There was a time I would get really bored with the day-to-day, yearning for something else – travel, excitement, something more. There was a time that, when single and living alone, I would visit my sister every weekend. There was a time, when single, that I had enough discretionary funds that I could take a weekend trip wherever in the lower-48 and it wouldn’t break the bank.
But time has shifted, costs have shifted, and my family structure has shifted. There is an interesting thing that seems to happen when we become parents. How our focus switches to this small thing growing before our eyes, and it’s almost as if we don’t always recognize when we let our own needs aside. Suddenly, the desire for that excitement, for me, goes away. It’s more important to make sure the now six-year-old is rested before school. $250 round trip air fare is long since passed no matter that our wages and expenses haven’t really changed (that is we can afford less now than we could 8 years ago).

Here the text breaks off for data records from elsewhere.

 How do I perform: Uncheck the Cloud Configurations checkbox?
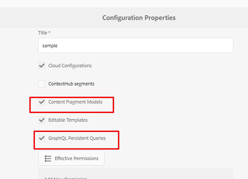(x=42, y=66)
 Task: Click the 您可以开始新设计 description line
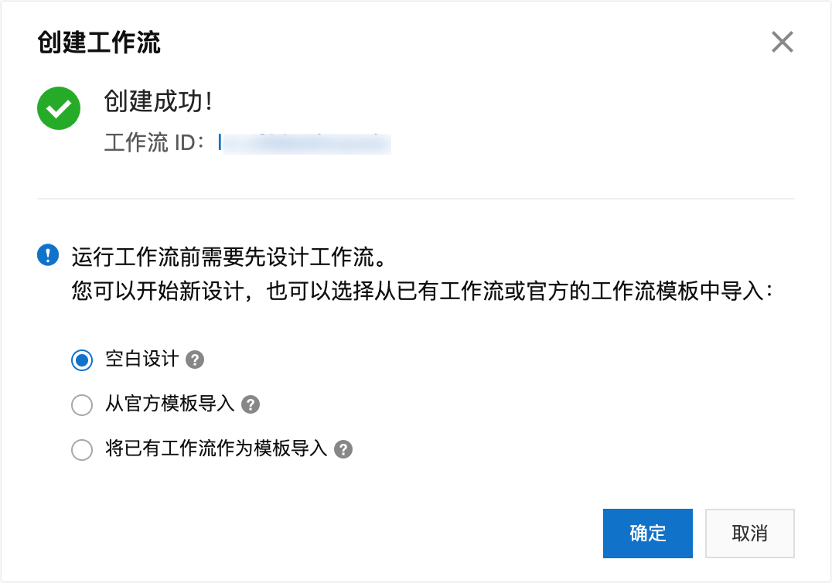point(421,292)
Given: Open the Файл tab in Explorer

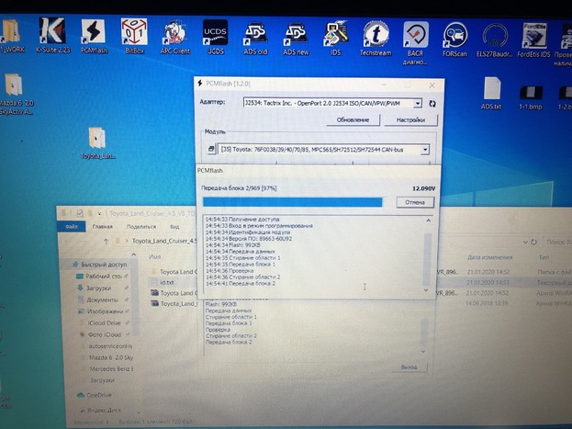Looking at the screenshot, I should 71,226.

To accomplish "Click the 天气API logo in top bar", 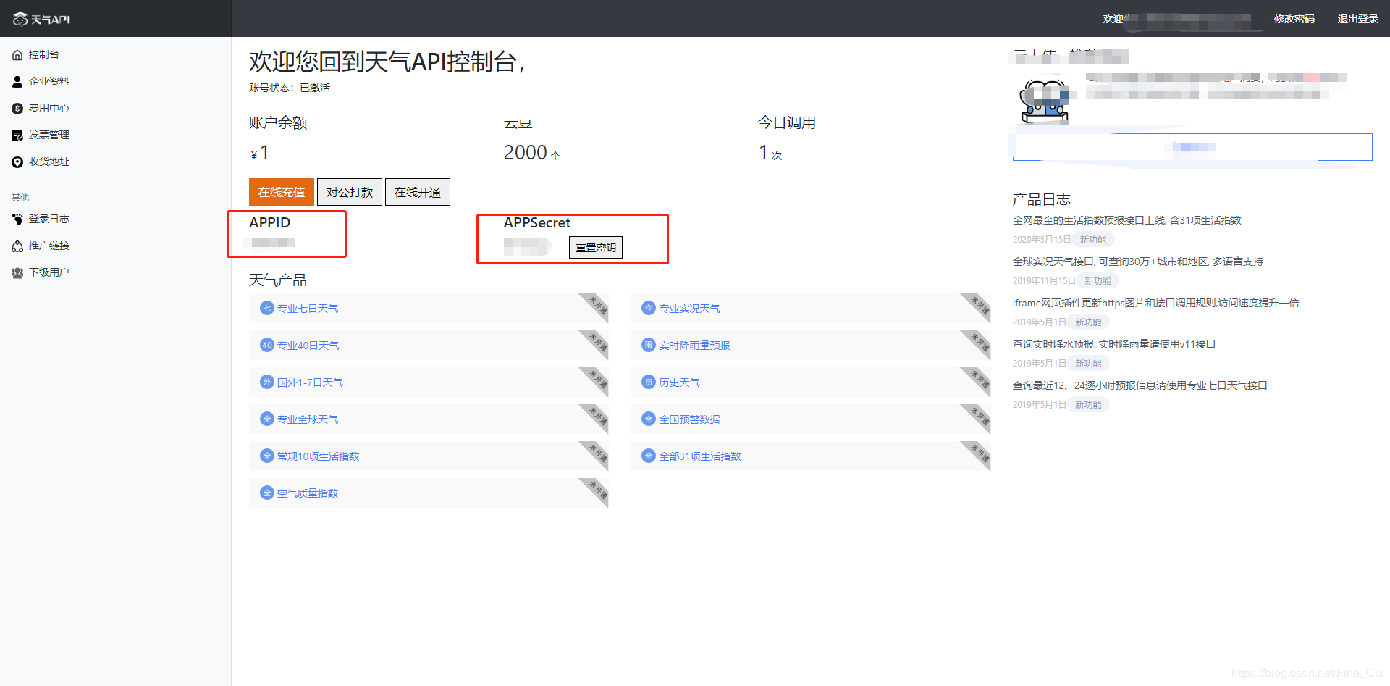I will tap(41, 18).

It struck me last night while talking to an old friend whom I hadn’t visited with in quite a long time. She was talking about saving up for her 10 year wedding anniversary. (I can’t believe it’s almost been 10 years!) We were talking about commutes (she and her hubby have long and longer commutes). And suddenly I was talking about our daily pattern: husband wakes up, goes to work, Levi and I wake up, eat breakfast, get dressed, go to school, go to work, husband gets home from work, husband picks up kiddo, mommy comes home, eat dinner, prep for next day, repeat. And, that’s just our routine, and that’s okay. But, every time I vocalize that routine, I realize how boring it sounds. The same thing, every day. And, that’s okay. It doesn’t feel boring as we’re living it.
There are so many nuances that make each day different and strange and crazy and enjoyable. But, really, that’s it. We occasionally go to the ocean, but I loathe booking up every weekend. The visit a weekend I didn’t mind in my early twenties is long since gone.

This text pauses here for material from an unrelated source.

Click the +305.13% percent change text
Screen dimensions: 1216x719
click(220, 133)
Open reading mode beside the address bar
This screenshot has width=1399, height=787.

Now, I know more about what I need to function. I understand better how this introverted personality and blossoming from a shy person affects how many people I want to interact with at one time and when I don’t enjoy it (loud bars where you can’t hear anything aren’t my favorite unless I can zone out to the band’s music). I prefer smaller, more intimate settings where I can learn about something cool from a few people at a time. And, I need that refresh time to keep all the stories straight, lest I forget. I need to be able to revisit the details, without chiding myself over a something that may or may not have mattered.
There is a part of me that misses the whimsy of my twenties. A part of me that misses the ability to throw some clothes into a bag, buy a quick plane ticket and go… But, there is a larger part of me that takes solace in the routine of everyday. A larger part of me that more or less doesn’t mind it. Perhaps it’s because i have too many obligations right now and balancing the “must get done” is hard to do with the “what I said I’d do”.
So, yes, I’ll take my boring life as we continue to learn how to raise our son. I’ll take the monotony of the weeks as we establish and re-establish our routines. And, I’ll be curious what I think of this post in a year.